Bioavailable Testosterone, Training, and Exercise: What the Lab Number Actually Means

At a glance
- Lab name / Bioavailable testosterone (BAT)
- What it measures / Free T plus albumin-bound T, the hormonally active fraction
- Normal range (men 20-49) / 83-257 ng/dL per most andrology guidelines
- Normal range (women) / 0.6-3.8 ng/dL (varies by cycle phase and assay)

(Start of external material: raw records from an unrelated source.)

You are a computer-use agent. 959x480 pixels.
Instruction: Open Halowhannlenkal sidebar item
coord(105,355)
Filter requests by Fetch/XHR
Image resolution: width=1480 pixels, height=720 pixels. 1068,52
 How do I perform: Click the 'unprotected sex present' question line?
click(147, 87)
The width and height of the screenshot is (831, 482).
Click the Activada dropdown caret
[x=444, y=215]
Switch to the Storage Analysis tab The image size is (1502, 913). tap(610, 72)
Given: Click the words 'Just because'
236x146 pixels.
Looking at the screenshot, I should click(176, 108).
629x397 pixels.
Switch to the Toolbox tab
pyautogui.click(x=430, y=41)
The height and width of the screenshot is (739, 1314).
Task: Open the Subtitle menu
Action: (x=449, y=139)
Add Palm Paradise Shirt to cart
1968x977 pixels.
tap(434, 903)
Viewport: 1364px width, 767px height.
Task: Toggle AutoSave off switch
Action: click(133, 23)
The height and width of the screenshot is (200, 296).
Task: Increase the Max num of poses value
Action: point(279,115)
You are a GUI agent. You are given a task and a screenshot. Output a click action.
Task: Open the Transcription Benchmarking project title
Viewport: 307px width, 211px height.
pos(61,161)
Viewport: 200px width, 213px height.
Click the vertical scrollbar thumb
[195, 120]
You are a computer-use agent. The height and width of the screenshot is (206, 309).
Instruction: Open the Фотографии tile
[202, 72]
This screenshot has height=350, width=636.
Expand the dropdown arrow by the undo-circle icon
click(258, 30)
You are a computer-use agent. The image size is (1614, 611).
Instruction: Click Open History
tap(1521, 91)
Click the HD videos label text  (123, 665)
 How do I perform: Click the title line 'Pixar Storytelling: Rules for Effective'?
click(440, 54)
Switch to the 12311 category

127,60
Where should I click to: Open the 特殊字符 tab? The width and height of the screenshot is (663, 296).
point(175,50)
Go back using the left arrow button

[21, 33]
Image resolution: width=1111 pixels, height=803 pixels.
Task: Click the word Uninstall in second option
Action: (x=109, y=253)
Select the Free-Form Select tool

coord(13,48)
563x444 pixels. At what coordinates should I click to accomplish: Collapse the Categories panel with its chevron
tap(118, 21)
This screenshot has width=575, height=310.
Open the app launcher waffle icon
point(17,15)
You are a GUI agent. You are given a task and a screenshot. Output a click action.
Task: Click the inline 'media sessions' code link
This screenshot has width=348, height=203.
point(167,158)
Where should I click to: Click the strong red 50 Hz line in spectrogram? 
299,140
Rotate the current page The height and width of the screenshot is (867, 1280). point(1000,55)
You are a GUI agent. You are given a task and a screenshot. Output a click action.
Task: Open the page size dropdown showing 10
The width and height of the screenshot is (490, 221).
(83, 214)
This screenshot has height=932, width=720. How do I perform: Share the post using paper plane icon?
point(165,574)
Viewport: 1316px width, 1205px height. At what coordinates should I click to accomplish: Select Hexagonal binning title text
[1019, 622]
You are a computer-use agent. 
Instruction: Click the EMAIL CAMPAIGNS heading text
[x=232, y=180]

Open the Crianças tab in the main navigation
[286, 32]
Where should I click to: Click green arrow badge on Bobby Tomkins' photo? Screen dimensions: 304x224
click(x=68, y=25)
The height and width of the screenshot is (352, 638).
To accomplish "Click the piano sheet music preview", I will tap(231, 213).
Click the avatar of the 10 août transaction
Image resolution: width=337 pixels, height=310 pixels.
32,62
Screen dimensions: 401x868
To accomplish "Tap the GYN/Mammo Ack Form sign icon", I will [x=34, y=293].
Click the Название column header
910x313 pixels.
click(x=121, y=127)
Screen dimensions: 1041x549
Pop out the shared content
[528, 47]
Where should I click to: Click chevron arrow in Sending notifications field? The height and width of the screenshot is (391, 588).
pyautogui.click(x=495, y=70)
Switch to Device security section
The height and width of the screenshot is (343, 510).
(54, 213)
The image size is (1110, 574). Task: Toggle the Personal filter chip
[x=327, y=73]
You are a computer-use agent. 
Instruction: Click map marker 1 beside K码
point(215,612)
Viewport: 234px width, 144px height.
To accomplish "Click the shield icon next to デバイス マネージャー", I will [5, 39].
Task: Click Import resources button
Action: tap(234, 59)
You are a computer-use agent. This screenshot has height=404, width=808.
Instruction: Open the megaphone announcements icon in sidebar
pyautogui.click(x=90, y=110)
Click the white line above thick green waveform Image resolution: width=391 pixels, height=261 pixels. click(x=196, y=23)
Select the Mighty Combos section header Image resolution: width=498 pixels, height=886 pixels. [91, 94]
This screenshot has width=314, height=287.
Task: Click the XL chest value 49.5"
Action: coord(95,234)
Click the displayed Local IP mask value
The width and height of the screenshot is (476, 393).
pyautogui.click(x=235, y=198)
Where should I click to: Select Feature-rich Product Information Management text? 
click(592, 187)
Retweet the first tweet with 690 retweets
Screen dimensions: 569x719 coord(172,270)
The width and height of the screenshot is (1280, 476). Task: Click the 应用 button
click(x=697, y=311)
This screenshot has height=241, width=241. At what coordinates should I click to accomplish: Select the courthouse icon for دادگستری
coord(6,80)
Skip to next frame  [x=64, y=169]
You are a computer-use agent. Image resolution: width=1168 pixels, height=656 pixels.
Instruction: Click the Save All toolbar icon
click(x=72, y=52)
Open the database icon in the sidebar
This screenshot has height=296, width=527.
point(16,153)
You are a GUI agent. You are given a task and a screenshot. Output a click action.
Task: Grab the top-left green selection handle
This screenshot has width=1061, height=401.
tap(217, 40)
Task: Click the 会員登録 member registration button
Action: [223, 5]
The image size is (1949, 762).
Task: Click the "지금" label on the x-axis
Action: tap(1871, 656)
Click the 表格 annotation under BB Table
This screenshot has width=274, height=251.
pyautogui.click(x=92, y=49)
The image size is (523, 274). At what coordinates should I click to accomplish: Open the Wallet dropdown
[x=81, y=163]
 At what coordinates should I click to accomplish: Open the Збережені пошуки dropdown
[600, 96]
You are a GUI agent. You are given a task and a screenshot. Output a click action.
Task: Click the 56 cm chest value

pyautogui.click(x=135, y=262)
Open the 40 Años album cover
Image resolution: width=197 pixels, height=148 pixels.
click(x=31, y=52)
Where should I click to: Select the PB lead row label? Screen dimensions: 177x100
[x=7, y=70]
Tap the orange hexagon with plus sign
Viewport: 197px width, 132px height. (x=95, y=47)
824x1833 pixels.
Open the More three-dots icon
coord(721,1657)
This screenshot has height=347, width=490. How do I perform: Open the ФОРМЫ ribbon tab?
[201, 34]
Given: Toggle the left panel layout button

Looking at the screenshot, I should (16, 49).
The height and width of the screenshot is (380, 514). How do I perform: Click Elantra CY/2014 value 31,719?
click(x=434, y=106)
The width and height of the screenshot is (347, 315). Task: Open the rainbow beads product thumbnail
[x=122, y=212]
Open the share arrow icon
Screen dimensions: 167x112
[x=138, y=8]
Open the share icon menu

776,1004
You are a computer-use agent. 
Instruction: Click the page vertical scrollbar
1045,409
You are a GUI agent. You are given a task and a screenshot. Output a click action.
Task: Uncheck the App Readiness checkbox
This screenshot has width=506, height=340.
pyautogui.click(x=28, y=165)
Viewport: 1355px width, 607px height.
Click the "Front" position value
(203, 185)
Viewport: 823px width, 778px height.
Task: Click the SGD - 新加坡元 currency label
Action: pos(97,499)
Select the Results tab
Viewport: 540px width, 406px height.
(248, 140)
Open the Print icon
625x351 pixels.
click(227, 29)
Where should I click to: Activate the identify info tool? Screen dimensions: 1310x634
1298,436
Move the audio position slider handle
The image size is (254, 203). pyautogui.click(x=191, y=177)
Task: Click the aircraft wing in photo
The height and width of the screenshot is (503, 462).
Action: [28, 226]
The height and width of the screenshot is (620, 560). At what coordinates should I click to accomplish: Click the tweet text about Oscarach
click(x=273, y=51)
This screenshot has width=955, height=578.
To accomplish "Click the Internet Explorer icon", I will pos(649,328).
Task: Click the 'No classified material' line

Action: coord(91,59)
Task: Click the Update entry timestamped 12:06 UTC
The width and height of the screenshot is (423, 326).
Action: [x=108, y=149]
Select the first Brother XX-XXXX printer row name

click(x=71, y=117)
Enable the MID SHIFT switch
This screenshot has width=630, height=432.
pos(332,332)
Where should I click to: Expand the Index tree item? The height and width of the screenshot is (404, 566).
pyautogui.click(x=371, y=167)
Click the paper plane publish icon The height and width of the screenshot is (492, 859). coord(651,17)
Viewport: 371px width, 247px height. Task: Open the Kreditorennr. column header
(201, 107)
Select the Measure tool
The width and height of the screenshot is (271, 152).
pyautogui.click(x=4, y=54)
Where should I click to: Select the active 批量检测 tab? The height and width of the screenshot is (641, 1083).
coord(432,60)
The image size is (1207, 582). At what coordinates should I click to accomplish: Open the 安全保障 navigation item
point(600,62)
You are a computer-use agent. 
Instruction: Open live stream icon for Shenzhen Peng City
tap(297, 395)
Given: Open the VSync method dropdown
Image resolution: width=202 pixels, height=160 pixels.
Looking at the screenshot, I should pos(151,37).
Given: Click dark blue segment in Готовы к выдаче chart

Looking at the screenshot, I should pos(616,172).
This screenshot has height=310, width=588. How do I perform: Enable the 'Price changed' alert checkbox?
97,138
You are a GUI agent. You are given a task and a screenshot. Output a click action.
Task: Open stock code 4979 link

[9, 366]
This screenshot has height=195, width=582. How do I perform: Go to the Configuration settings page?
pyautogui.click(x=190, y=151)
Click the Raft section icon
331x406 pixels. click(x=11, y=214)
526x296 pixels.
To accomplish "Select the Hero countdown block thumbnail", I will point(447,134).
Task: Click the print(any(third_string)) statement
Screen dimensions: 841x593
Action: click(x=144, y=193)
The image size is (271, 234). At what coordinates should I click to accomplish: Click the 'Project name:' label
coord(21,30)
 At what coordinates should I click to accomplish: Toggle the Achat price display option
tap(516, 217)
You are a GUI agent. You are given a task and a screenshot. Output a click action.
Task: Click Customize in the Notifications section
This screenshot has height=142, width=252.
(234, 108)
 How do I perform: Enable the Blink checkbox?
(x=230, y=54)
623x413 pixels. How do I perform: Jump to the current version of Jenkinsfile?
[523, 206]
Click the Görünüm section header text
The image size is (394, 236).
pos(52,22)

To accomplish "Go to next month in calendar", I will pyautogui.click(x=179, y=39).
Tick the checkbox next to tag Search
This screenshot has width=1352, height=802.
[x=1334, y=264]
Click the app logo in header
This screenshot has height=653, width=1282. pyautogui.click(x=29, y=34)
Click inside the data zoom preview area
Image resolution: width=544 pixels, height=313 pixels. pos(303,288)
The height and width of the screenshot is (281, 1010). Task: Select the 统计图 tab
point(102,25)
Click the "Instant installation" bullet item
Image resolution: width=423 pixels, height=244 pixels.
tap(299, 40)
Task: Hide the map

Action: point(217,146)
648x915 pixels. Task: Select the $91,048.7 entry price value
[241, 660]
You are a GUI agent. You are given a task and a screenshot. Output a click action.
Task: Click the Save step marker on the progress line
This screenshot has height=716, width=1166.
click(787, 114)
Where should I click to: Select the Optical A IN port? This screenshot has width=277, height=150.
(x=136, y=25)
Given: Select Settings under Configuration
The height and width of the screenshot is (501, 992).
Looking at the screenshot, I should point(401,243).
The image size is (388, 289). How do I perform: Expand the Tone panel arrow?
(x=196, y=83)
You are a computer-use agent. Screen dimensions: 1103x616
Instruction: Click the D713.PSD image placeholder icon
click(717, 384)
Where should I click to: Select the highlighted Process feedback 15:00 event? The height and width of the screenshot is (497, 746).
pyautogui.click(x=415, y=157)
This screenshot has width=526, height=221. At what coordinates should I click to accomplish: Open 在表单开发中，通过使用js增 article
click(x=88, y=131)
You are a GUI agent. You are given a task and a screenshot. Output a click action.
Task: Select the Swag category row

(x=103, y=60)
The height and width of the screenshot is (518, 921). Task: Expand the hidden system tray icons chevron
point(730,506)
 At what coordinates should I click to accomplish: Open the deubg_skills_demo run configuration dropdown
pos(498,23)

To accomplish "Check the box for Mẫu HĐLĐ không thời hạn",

- Key suppressor / Elevated SHBG sequesters testosterone, lowering BAT even when total T is normal
- Effect of resistance training / Acute post-exercise BAT spike of 15-30%; chronic elevation in hypogonadal men
- Effect of overtraining / Sustained BAT suppression; HPA-axis activation raises cortisol and depresses LH
- Best draw time / 7:00-10:00 AM, fasted, avoiding heavy exercise 24-48 hours prior
- Clinical threshold (men) / BAT below 70-80 ng/dL correlates with symptomatic hypogonadism in most studies
- Treatment trigger / Symptoms plus confirmed low BAT on two separate draws, per Endocrine Society 2018 guideline
What Bioavailable Testosterone Is and Why It Differs From Total Testosterone
Bioavailable testosterone is not the same number as total testosterone. Total testosterone includes three circulating fractions: tightly bound to SHBG (roughly 44-65%), loosely bound to albumin (roughly 33-54%), and free (1-3%). SHBG binding is so strong that SHBG-bound testosterone cannot enter most cells. BAT captures the two fractions that can: albumin-bound plus free 1.
Clinically, two men can share an identical total testosterone of 450 ng/dL yet have radically different bioavailable fractions if their SHBG levels diverge. The man with SHBG of 70 nmol/L may have symptomatic hypogonadism; the man with SHBG of 25 nmol/L likely does not.
How SHBG Drives the Gap Between Total and Bioavailable T
SHBG rises with age, liver disease, hyperthyroidism, and certain medications including anticonvulsants. It falls with obesity, insulin resistance, hypothyroidism, and anabolic steroid use 2. A man gaining 20 pounds of fat mass may watch his total testosterone stay "normal" on paper while his BAT drops below the symptomatic threshold, because fat tissue does not raise SHBG but does raise aromatase, converting testosterone to estradiol.
Calculated vs. Direct Assay
Most commercial labs calculate BAT using the Vermeulen equation, which requires total testosterone, SHBG, and albumin. Direct analog immunoassay for free testosterone is widely considered unreliable at low concentrations 3. The Endocrine Society clinical practice guideline specifies equilibrium dialysis as the gold standard for free testosterone measurement, but the calculated method is acceptable for clinical screening when a validated algorithm is used 4.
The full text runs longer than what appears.